Hurricane Irma evacuees are returning to scenes of devastation in the Florida Keys with reports of a quarter of homes destroyed on the low-lying islands.

The latest images show homes torn apart after the storm pummelled the region with winds of up to 120mph (192km/h).

Hurricane Irma
Residents of Vilano Beach in Florida are returning to find their homes destroyed.

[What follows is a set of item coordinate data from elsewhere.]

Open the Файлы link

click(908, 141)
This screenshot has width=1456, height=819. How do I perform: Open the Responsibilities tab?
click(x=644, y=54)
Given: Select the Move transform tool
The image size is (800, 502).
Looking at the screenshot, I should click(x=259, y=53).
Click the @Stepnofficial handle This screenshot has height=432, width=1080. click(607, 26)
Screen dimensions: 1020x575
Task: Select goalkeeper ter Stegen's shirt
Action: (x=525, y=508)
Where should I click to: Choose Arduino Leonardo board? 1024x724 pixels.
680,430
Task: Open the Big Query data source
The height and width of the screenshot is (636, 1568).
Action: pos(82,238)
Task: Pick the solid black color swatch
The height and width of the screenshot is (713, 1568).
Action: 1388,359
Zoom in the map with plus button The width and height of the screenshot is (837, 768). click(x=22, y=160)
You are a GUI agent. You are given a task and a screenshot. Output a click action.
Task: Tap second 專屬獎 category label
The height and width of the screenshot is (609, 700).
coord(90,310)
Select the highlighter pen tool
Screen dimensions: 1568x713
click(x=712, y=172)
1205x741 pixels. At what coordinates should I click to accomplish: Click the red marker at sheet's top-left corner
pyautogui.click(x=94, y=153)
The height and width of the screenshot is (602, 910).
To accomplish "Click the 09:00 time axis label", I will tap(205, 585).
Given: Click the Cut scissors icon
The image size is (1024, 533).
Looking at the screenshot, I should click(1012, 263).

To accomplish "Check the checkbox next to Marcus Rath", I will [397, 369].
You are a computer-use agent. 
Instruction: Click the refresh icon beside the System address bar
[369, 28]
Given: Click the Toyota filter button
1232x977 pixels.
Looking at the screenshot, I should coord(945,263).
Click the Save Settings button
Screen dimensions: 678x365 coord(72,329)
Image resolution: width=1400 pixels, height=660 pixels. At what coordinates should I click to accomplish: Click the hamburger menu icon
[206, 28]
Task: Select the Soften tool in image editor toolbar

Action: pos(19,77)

REUTERS

Search and rescue teams are moving through the worst affected areas with emergency supplies of food and water.

US President Donald Trump will visit Florida on Thursday to view the damage caused as Irma tore through the state.

It will be Mr Trump’s third trip related to hurricanes in two weeks and he will be joined this week by his wife Melania, the first lady.

The Florida Keys was one of the US areas hit hardest by Irma

About 90,000 residents returning to the Florida Keys and Miami Beach have been warned that most fuel stations remain closed and mobile phone signals are patchy.

Some residents were allowed into the towns of Key Largo, Tavernier and Islamorada on Tuesday morning.

“Returning residents should consider that there are limited services. Most areas are still without power and water,” authorities in Monroe Country said.

Irma is being linked to at least 18 deaths in the US since it struck as a category four storm on Sunday, including 12 in Florida.

Some of the trailer properties in the Florida Keys were completely torn apart. GETTY IMAGES

Nearly 6.9 million homes were left without power in Florida, Georgia, North Carolina, South Carolina and Alabama.

Parts of the Florida Keys, the low-lying islands which bore the brunt of Hurricane Irma, have since reopened.

But entry is being restricted to residents and business owners as work continues to clear roads and check the state of bridges linking the islands.

Federal Emergency Management Agency administrator Brock Long said at least 25% of homes in the Keys were destroyed and 65% suffered significant damage.

“Basically, every house in the Keys was impacted,” he said.

Florida Governor Rick Scott said: “So many areas that you would never have thought have flooded, have flooded.”

Another hurricane, Jose, has been weakening over the western Atlantic, with swells due to affect parts of Hispaniola (the island split into Haiti and the Dominican Republic), the Bahamas, and the Turks and Caicos Islands, later this week.